** Entries supplied follows **

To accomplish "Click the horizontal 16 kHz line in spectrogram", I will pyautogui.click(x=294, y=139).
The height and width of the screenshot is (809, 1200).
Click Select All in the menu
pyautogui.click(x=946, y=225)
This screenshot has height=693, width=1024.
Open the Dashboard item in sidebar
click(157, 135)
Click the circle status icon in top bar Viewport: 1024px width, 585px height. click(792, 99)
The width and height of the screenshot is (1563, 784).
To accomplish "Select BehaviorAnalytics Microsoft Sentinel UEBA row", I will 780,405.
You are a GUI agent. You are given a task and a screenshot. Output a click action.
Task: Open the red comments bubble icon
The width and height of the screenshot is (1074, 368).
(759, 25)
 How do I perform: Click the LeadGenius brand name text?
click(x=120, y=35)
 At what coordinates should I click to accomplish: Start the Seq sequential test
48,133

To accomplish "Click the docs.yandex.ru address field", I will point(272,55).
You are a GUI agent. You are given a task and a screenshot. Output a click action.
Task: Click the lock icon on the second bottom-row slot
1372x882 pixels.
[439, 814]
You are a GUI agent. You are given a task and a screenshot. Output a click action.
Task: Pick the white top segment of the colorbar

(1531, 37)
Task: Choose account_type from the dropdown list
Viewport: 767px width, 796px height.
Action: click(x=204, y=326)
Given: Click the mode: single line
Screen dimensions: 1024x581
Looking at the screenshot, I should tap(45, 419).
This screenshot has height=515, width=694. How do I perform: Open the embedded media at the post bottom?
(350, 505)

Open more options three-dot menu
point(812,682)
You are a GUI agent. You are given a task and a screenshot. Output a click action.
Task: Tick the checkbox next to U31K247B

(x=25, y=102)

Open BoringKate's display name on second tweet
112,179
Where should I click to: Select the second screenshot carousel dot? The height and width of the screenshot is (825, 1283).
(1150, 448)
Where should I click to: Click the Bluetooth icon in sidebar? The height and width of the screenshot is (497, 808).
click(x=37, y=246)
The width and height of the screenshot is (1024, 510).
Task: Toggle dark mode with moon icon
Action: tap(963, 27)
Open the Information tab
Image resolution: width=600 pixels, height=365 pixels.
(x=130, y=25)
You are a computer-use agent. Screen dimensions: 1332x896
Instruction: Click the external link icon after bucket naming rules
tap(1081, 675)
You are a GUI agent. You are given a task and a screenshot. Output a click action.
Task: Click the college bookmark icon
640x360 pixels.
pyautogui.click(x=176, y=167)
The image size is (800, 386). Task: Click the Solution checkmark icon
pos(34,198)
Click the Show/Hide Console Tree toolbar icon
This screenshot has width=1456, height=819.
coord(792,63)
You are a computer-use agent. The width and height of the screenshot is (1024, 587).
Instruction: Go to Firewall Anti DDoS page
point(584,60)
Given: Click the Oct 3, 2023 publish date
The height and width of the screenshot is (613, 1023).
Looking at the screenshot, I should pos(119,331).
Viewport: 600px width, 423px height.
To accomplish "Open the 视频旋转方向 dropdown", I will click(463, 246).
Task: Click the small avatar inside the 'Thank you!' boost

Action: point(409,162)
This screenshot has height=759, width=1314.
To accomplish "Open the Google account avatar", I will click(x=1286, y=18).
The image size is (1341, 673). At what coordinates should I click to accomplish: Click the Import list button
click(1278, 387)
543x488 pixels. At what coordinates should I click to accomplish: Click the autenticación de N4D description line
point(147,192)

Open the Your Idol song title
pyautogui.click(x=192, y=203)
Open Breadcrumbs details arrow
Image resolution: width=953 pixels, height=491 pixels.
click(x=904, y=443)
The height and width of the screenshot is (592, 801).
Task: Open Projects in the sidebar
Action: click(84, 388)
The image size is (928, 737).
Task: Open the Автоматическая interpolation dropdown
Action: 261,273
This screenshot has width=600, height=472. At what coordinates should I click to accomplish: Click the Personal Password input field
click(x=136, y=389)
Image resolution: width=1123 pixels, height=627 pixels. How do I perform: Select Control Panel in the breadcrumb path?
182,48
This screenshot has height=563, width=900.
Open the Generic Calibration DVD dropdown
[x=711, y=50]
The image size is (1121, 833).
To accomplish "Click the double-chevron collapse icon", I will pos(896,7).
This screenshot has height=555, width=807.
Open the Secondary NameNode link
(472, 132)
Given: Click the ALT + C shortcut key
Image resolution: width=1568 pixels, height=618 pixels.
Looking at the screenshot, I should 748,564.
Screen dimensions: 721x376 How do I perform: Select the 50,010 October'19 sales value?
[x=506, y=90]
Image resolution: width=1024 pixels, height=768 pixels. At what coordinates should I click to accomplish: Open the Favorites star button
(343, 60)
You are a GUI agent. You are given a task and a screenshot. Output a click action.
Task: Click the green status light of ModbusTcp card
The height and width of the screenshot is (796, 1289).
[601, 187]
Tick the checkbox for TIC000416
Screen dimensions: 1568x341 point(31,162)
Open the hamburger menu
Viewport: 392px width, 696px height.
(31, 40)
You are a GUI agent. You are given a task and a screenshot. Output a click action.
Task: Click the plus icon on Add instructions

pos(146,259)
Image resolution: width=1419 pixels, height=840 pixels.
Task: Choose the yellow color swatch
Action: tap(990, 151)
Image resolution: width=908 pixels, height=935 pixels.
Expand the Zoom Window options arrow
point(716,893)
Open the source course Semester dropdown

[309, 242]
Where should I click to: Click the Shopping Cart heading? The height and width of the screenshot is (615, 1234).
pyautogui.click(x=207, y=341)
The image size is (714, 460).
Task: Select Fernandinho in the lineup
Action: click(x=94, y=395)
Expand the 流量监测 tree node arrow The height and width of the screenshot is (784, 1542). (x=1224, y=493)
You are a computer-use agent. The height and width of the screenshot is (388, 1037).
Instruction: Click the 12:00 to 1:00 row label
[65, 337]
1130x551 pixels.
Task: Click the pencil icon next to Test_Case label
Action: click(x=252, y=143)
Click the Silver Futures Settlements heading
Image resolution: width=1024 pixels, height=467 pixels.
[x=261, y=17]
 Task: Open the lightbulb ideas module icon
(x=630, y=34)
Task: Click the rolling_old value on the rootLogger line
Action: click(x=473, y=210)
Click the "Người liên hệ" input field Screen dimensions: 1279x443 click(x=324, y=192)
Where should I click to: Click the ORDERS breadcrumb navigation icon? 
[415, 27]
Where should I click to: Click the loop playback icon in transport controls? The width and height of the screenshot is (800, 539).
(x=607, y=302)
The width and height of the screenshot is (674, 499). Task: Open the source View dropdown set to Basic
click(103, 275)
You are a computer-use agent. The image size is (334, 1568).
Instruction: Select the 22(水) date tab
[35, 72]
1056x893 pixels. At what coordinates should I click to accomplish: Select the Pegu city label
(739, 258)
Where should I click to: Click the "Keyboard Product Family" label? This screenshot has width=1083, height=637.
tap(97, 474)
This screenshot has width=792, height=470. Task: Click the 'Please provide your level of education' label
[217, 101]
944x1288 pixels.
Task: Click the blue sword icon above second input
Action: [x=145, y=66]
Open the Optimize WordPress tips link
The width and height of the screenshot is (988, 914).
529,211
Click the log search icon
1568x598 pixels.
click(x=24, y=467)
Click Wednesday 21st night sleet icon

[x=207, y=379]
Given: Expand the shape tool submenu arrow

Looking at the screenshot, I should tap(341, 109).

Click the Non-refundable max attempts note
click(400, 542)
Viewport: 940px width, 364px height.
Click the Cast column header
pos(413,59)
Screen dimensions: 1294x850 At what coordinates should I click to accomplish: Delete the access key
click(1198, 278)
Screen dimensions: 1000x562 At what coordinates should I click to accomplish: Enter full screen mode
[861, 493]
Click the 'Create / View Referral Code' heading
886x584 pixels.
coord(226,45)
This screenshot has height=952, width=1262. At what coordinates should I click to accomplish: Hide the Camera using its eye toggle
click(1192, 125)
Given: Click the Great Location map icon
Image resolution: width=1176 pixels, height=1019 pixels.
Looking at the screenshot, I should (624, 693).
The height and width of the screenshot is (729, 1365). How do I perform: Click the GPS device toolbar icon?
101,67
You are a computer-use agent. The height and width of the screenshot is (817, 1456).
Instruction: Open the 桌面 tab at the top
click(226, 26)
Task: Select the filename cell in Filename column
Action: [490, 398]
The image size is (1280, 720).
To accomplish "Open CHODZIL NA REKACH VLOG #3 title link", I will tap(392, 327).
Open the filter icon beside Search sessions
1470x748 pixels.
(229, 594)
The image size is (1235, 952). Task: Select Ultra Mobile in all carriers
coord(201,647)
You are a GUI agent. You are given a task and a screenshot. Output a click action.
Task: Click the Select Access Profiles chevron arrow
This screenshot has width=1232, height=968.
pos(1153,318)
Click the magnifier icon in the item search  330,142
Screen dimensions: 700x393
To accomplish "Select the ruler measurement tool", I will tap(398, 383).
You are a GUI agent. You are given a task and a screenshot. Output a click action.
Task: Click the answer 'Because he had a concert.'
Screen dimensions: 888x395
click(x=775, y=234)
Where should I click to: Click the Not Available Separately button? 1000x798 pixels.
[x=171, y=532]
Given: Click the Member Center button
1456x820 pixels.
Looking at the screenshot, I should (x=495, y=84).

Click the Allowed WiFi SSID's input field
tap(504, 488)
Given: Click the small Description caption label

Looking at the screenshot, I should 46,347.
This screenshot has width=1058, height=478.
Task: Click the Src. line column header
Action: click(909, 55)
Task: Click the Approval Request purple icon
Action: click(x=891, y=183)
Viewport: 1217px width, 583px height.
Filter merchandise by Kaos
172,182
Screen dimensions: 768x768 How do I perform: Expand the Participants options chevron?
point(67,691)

** End of Entries supplied **

[Required action] Find the string "computer" in the data. Report each line it appears in.

[Written solution]
You are a computer-use agent. Screen dimensions: 1332x896
You are a computer-use agent. The width and height of the screenshot is (1024, 587).
You are a computer-use agent. The height and width of the screenshot is (388, 1037).
You are a computer-use agent. The image size is (334, 1568).
You are a computer-use agent. The height and width of the screenshot is (817, 1456).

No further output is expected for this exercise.